Да-да, из столицы я уехала обратно в наш городок, осознавая, что это сумасшествие с журналистами мне просто надоело. Да и не тянула я аренду нормальной квартиры, пописывая коротенькие статейки в интернете. Понимала, что нужно откладывать деньги на будущее, ведь вскоре должен был родиться ребенок. И я откладывала, ни копейки не взяв из той суммы, что до сих пор пылилась на моем счету.
К Володе в тюрьму ездила только в первые месяцы. Сначала он меня прогнал оттуда, когда я приперлась в очередной раз, притаскивая передачку. Накричал, говорил, что не любит, что я ему не нужна, что я должна строить свою жизнь, а не оглядываться на прошлое, но я не поверила ни единому его слову. Он хотел как лучше, считая себя обузой, и я понимала его. Понимала, но подобных суждений не принимала.
Не хочет видеть? Хорошо! Папа тоже может передачки отвозить, пока я пишу письма и высылаю фотографии. Правда, ни на одно письмо Володя мне так и не ответил, да и я ему о беременности не писала. Фотографировалась так, чтобы живот было не видно. Это была моя маленькая месть за то, что выгнал тогда и не дал сказать радостную весть. Да и не хотела, чтобы еще сильнее беспокоился обо мне. Лучше уж сейчас, когда с чистой совестью выйдет на свободу.
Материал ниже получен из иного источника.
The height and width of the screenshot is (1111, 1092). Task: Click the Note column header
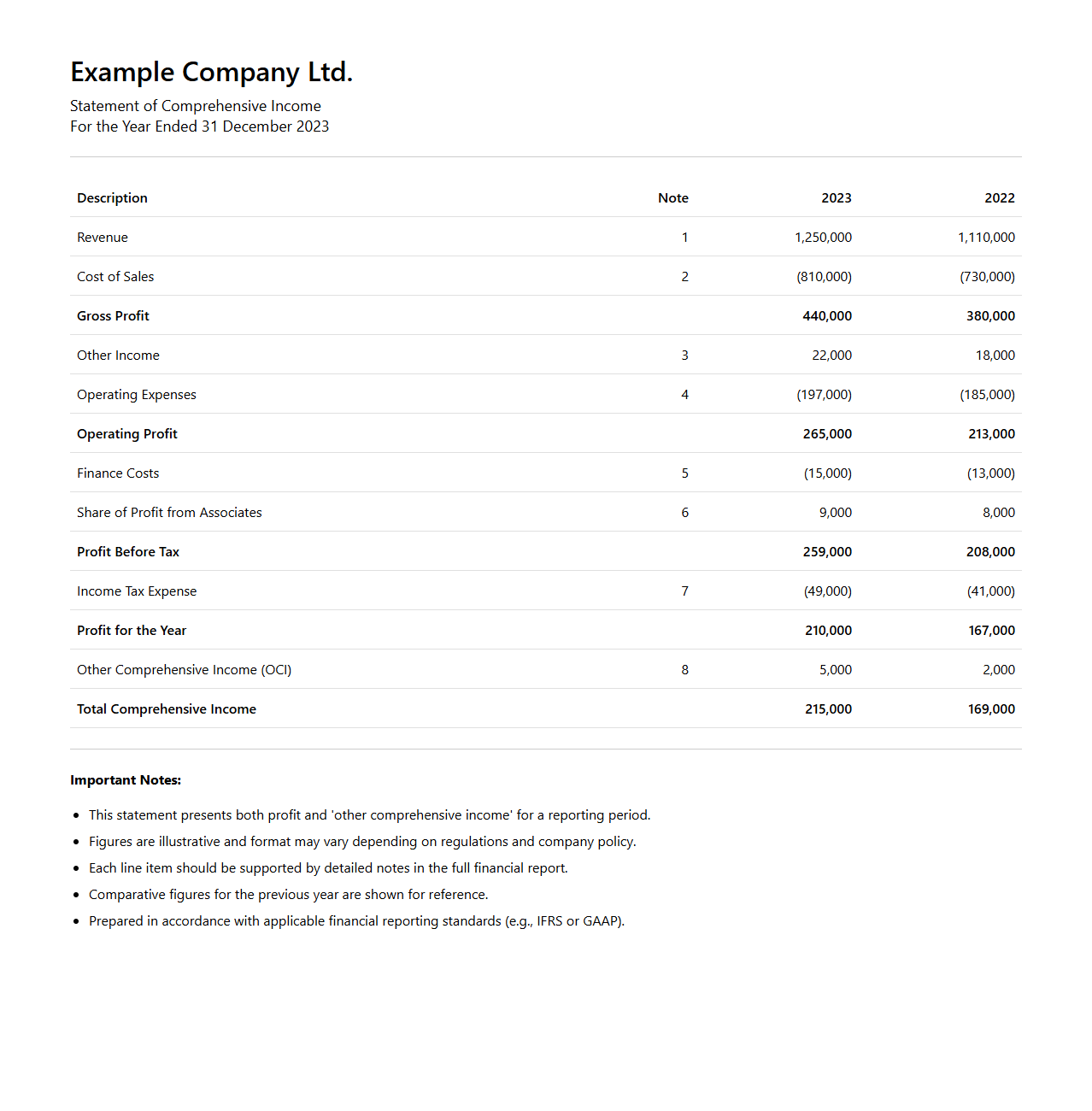(x=672, y=198)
Мне-то адвокат регулярно последние новости докладывал, и я знала, что сегодня Владимира выпустят по УДО. Вот и неслась вперед, желая поскорее его увидеть и… обнять. Хотя бы просто обнять.
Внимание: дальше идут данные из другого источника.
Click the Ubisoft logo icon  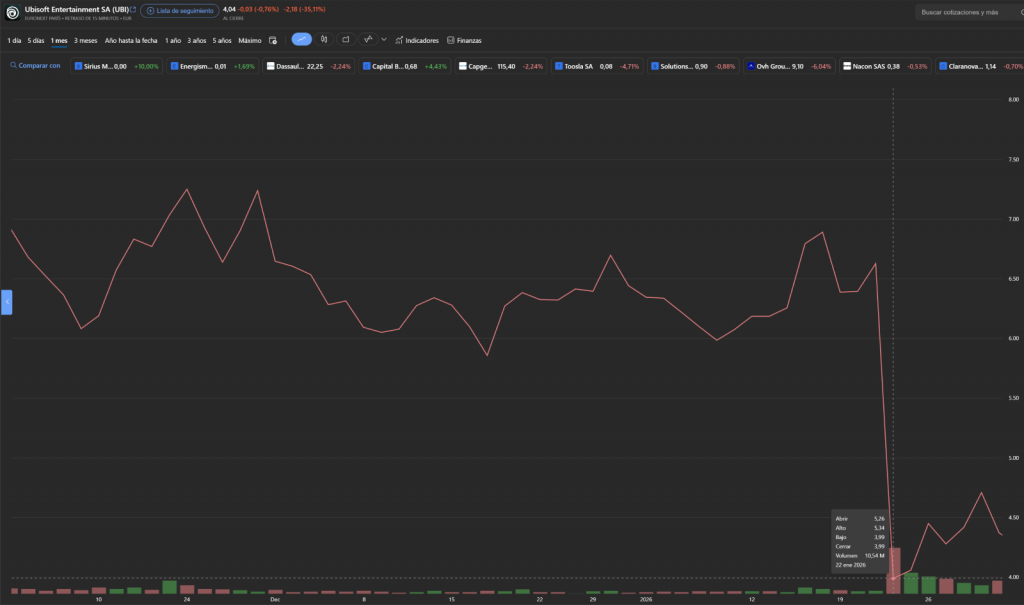coord(13,12)

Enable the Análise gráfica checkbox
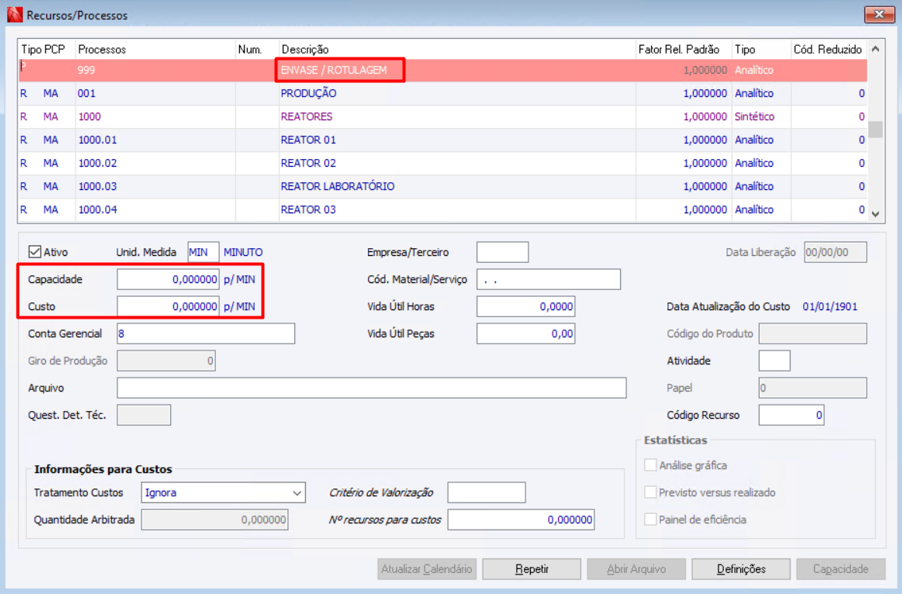tap(651, 465)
Припарковавшись чуть в отдалении от ворот, я едва успела выйти из машины, когда массивные железные ворота отъехали в сторону, выпуская Володю. Неслась! Бежала ему навстречу, буквально запрыгнув на обескураженного мужчину, повиснув у него на шее. Целовала. Целовала все, до чего дотягивалась, до тех пор, пока он не сдался, не начал отвечать на поцелуи, сжимая до боли, до хруста моих бедных костей.
— Морковка…
Господи, как я соскучилась по его голосу! По его запаху, по его серым, как грозовое небо, глазам. Слезы радости скользнули по щекам, но я растирала их руками, желая четко видеть дорогого мне человека. Человека, которого я люблю, пусть для осознания этого мне и пришлось совершить глупость.